[[ Document excerpt open ]]

IoT is the third big technology ‘wave’ in the last 50 years and the biggest. It will deliver a new era of prosperity and great advantages to smart cities: Municipalities improve their image, promote their services better and can access a wealth of new information. The traceability and feedback on the use of the services can foster better decisions and better public policies.
IoT – The Key To A Smart City
IoT technologies – the key component in any city’s effort to become “smart”. The number of smart cities across the world is set to quadruple between 2015 and 2025, with many new city developments. India, for example, is planning to spend $1.13 billion on 100 of them. Cisco believes the global “Smart City” market is already worth $3 trillion, with nearly $8 billion coming from India until 2020.
While India is expected to drive future growth, the current leaders are Europe, Singapore, and Korea, with a greater level of activity expected from countries like Brazil and China. The “Smart City” market is therefore set to explode, with Frost & Sullivan projecting a $1.5 Trillion global market by 2020, across several different segments.
Data explosion will improve our cities. Better efficiency of police and fire services by capturing and correlating all the data coming from different systems installed in the city, including surveillance cameras, emergency vehicle GPS tracking, fire and smoke sensors will become a norm of a smart city.
A smart city is going to predict protests, concerts, accidents by listening on social media networks and thus facilitate the management of potential traffic jams by smartly redirecting the traffic.
A smart city is smart through its senses. A smart city “can see, can smell, can hear”. Can “see” if a parking spot is taken or not. Can hear/identify a gunshot and instantly send an “Audio-Video-GPS” report to the closest police unit. Can “smell” air-quality and notify approaching connected vehicles of potentially dangerous situations. A smart city’s senses are obtained through smart sensors.
Smart sensors are everywhere. We attach them to our wrists, embed them into our medical devices, place them in car parks, playgrounds, even mount them onto the lampposts. Most sensors go unnoticed, their insides packed with unknowable electronic components, ceaselessly monitoring, counting, measuring, and transmitting.
Invisible by default, housed in anonymous plastic or metal boxes, these sensors rarely give away even a hint as to their purpose, intention, or ownership. Only sometimes adorned with a manufacturer’s label or an owner’s logo, there is seldom any information to explain what these barnacles of our urban landscape are or what they are doing. For all their ubiquity, the aesthetic of these smart sensors is unconsidered, their function and provenance is entirely inscrutable.
While it’s easy to recognise a CCTV camera, it is impossible to know the fate of the recorded data. Perhaps it’s streaming live video to a far-off police control room, being scanned in real time for flagged licence plate numbers. Or it may be recording footage that will later be viewed by a private security contractor working the night shift.
Some may have never been seen by a human, instead archived to a remote server under an entirely different jurisdiction – and kept for 24 hours, for 5 years or indefinitely. Even if unexamined today, it could be scanned with facial recognition algorithms or mined for patterns, years and years later.
Sensors are inherently of their context: the physical context they sense and the human one they often infer, but also of the corporations that manufacture them and the organisations that install them and base decisions on the supposedly, objective data that they create but hey…this is another subject, for another article, on another lazy weekend. Happy to meet, sorry to part, happy to meet again next week.
Oh, before I go, I’d like to recommend you two books: “The Third Wave” (1980) and “Powershift: Knowledge, Wealth and Violence at the Edge of the 21st Century” (1990) both by Alvin Toffler. Data is knowledge and the knowledge is the power. Read them, you’ll understand why.

[[ Document excerpt closed ]]

Repeat word for word the part of the smart city text that opens with the words containing "While India is" and closes with "a smart city.".

[[ Material supplied open ]]

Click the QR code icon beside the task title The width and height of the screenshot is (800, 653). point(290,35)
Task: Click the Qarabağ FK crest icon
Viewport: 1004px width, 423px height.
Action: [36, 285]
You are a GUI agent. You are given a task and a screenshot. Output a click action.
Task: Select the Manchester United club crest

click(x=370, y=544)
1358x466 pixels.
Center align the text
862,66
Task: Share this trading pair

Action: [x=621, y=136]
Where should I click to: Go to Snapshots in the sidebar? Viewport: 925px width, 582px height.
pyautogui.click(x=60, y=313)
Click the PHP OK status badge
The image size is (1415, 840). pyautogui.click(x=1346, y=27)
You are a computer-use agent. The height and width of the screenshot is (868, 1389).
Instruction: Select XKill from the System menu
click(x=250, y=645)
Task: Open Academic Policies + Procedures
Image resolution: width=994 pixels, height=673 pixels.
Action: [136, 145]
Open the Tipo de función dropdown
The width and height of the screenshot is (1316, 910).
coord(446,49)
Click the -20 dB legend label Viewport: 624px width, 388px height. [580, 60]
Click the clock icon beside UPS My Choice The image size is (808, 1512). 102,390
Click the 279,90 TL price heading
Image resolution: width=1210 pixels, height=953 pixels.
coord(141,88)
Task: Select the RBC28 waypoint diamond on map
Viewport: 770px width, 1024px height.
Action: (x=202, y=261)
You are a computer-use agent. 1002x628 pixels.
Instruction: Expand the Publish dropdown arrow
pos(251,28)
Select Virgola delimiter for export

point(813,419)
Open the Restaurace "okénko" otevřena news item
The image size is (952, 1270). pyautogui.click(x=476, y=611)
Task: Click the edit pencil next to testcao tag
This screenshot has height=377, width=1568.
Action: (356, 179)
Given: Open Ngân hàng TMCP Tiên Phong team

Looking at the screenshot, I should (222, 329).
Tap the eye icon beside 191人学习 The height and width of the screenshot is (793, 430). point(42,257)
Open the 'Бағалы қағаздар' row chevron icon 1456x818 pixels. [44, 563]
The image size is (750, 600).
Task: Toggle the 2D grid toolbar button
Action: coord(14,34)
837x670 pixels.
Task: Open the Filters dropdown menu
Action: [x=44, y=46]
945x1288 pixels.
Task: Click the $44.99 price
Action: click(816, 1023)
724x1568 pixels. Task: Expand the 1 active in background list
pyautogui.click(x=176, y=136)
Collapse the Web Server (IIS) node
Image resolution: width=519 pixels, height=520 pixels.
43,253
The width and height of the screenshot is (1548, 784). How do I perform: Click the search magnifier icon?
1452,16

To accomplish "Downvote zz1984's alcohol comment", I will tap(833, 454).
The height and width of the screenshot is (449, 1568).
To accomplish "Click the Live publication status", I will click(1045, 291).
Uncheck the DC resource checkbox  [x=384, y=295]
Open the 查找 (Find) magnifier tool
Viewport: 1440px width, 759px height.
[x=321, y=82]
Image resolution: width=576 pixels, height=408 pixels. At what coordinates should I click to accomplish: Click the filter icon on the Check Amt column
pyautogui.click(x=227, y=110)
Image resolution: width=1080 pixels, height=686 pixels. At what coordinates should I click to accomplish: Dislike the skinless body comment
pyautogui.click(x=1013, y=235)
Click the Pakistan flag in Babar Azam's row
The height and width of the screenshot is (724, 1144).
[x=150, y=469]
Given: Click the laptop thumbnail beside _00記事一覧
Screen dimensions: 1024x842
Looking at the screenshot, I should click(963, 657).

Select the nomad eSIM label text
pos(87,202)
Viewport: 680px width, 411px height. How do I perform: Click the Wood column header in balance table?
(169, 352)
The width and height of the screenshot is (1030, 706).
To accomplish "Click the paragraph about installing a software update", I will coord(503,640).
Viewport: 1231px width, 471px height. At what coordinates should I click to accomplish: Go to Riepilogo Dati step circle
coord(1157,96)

[[ Material supplied closed ]]

Expected answer:
While India is expected to drive future growth, the current leaders are Europe, Singapore, and Korea, with a greater level of activity expected from countries like Brazil and China. The “Smart City” market is therefore set to explode, with Frost & Sullivan projecting a $1.5 Trillion global market by 2020, across several different segments.
Data explosion will improve our cities. Better efficiency of police and fire services by capturing and correlating all the data coming from different systems installed in the city, including surveillance cameras, emergency vehicle GPS tracking, fire and smoke sensors will become a norm of a smart city.